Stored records
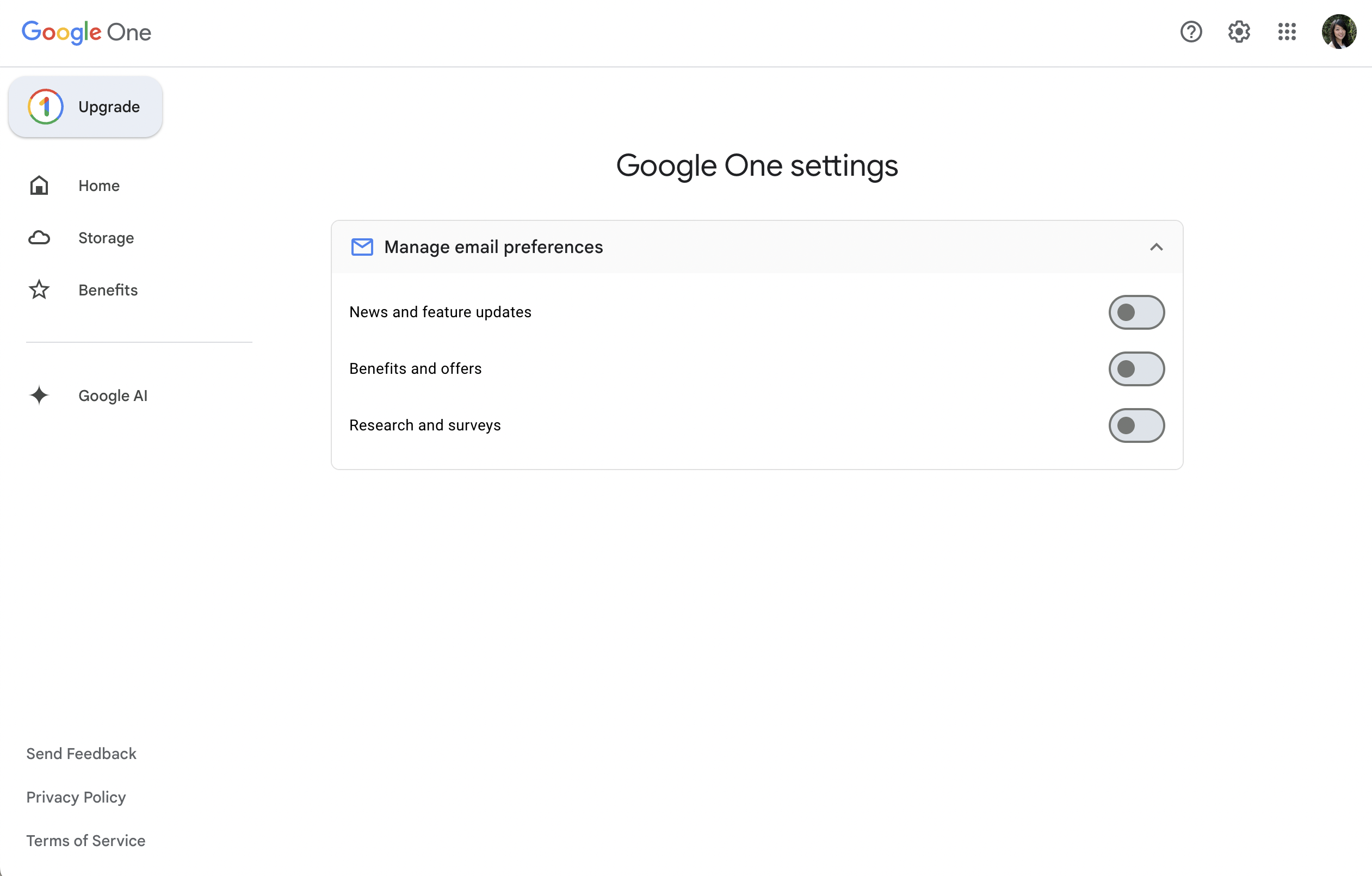Open the Send Feedback link
Image resolution: width=1372 pixels, height=876 pixels.
coord(82,754)
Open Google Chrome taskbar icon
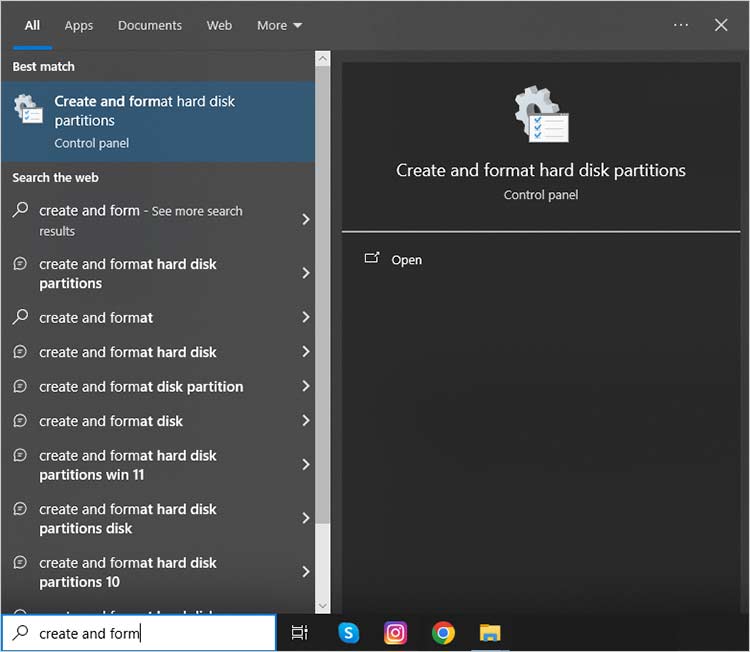The width and height of the screenshot is (750, 652). 443,632
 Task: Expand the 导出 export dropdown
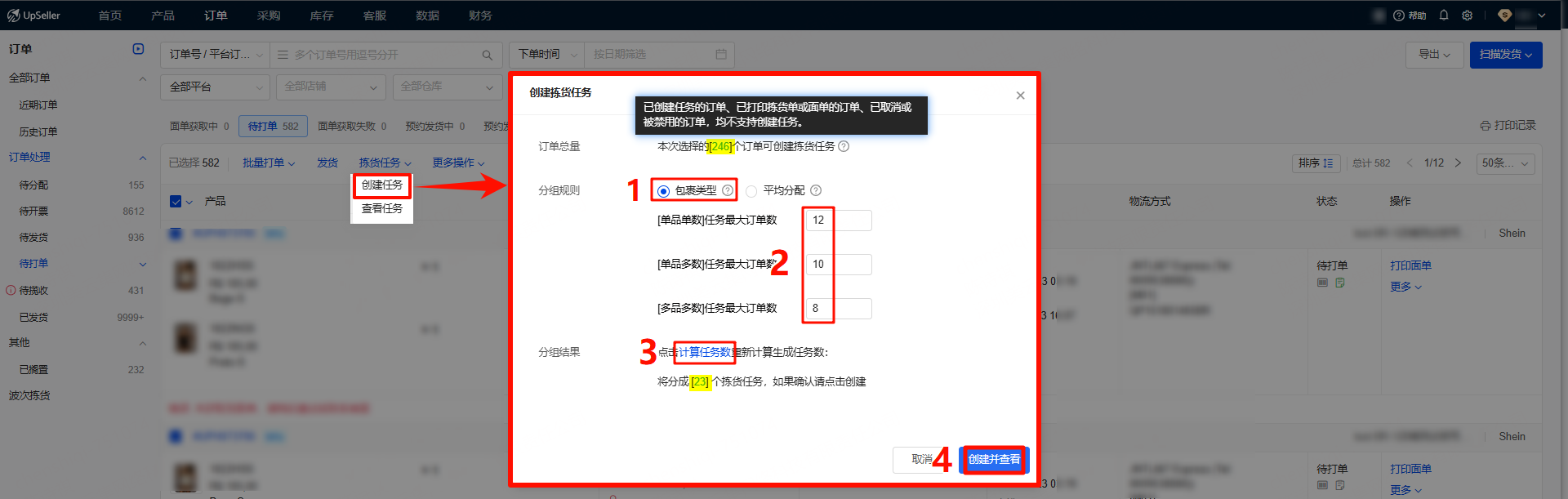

Work required
Your answer must be the lines from the one containing "Open Google Chrome taskbar icon" through the last line of the records, copied exactly, with no pictures.

Written answer
Open Google Chrome taskbar icon
The width and height of the screenshot is (750, 652). 443,632
 Task: Expand the 导出 export dropdown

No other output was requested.